Countless studies show the health promoting properties of sweating.
Improves your immune system
Improves your strength and vitality
Strengthens the cardio-vascular system (heart and blood circulation)
Helps control your blood pressure
Detoxifies your body
Gives you more energy
Relieves joint pain, sore muscles, arthritis
Hot flushes that are accompanied by profuse sweating may serve exactly the same purpose: improve our health.
Many yoga poses are designed to stoke our internal fire. As our metabolism slows down during the menopause, that internal fire becomes even more important.
Agni or fire is one of the 5 elements of creation according to Ayurveda. Fire is responsible for all transformation and thus all
Agni, the pivotal element of creation is the capacity
to digest and transform. As in the macrocosm (universe) so in the
microcosm (us), says Ayurveda. Thus, as in the case of food
it is what breaks it down into its essential
components and then reconfigures them into the consciousness
that permeates and nourishes us at the cellular level. Agni is the main source of life and both Yoga and Ayurveda have long recognised its physiological functions.
Agni is the Fire that warms, nourishes, gives light, burns all impurities and purifies us.
If you want to make peace with your hot flushes i suggest a very simple meditation technique.
Choose a quiet place where you can sit comfortably for 15 minutes without distractions, then light a candle.

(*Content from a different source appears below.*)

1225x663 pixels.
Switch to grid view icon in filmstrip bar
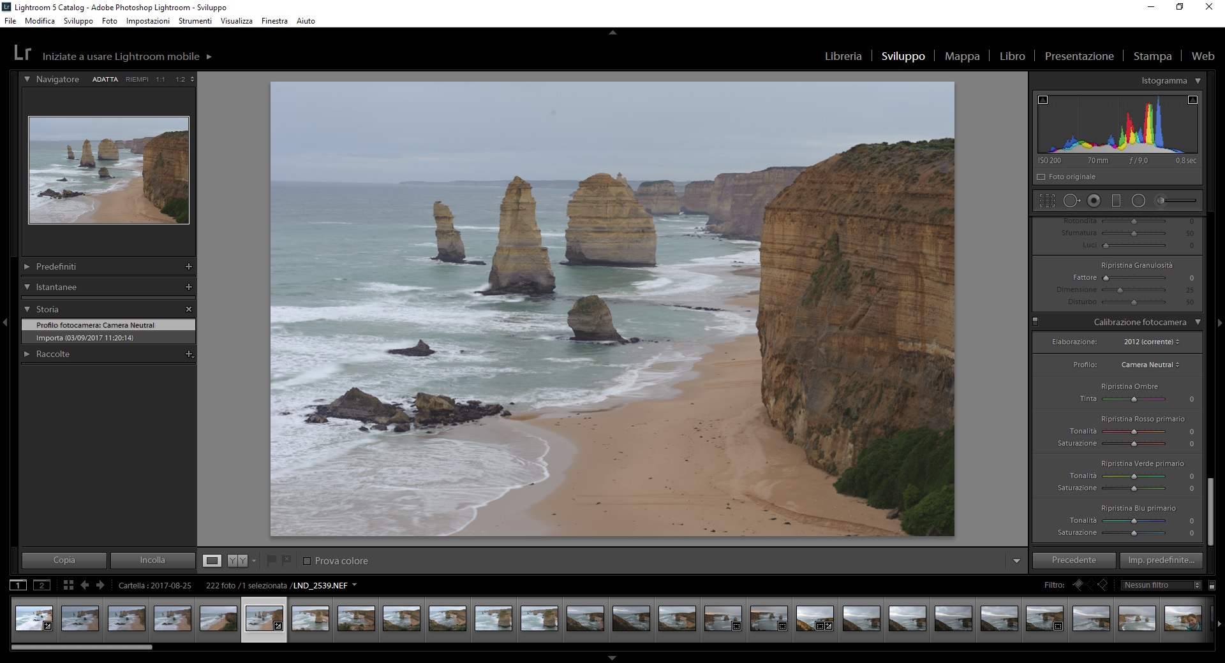click(68, 585)
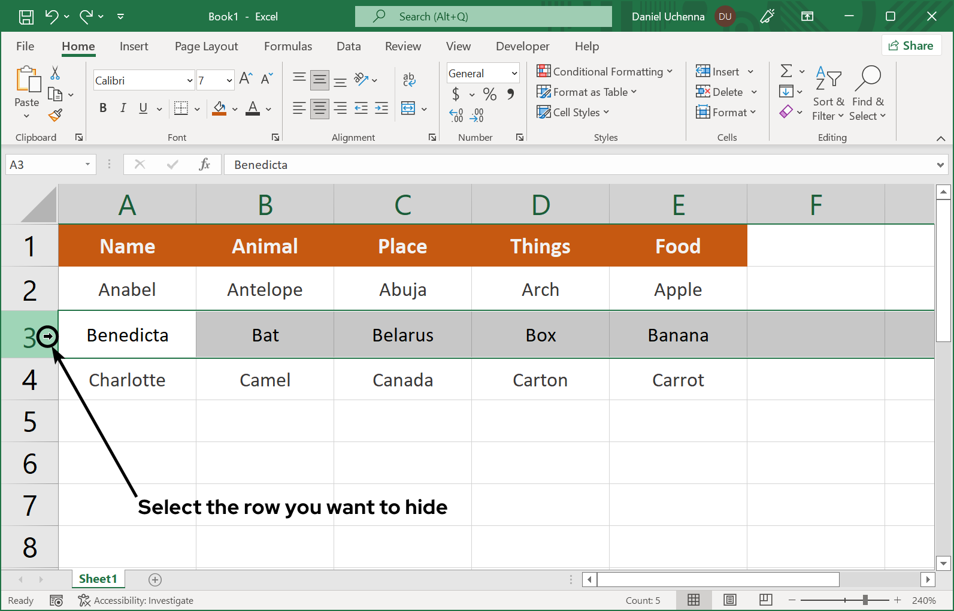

As you sit comfortably with an erect spine and eyes focused on the
flame, to settle your body first tense and then release the muscles from your toes to your head
until they become relaxed and still.
Follow your breath as you gaze into the candle flame. During
meditation your business is simple awareness, nothing else. Distracting thoughts will arise but you
will not “hook” to them and follow them. Instead you will gently direct
your focus back to the candle flame and following your breath.
When your mediation comes to an end rest for 3 or 4 minutes before
rising. This transition time is important so do not return to daily
activity suddenly, after meditating.